Answer: Sell them to industry.
Japan’s science and education ministry has an unemployment problem on its hands: postdocs. Efforts in the 1990s to cultivate postdocs to fill in gaps in the research environment worked—all too well—and now there are tens of thousands without work in a university system shrinking under pressures from government streamlining and declining population (declining student bodies).
Industry traditionally has not wanted to deal with postdocs, preferring to recruit straight out of university and train its R&D staff on location.
The education ministry wants to change this.
The details of the new plan are not ironed out, but the basic outline is that they will pay companies somewhere in the range of JPY 4 million to JPY 5 million (US$40,000 – US$50,000) to take on unemployed postdocs.

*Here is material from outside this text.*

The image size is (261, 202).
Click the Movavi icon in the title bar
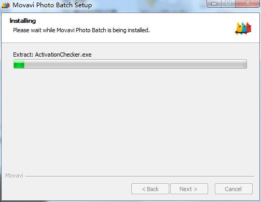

Japan Science and Technology Agency (JST) will likely administer the program. Companies will submit applications to JST describing what they need the researcher for. If the application is approved, JST will try to match with the company with one of the postdocs registered on its Japan Research Career Information Network.
The ministry is seeking JPY 500 million in the supplementary budget under discussion by the current parliamentary session. That session is expected to end in June, the postdoc budget is likely to pass, and the ministry will immediately start taking applications according to Ms. Seto, the education ministry’s “Posutodoku” manager. I hadn’t known the ministry had a postdoc manager.
She envisions that the program will save 100 lucky postdocs.
That will still be a drop from the postdoc bucket. As of February, Japan Research Career Information Network had 17,827 unemployed postdocs in science related fields alone, and there were likely many more that had not registered, Seto says.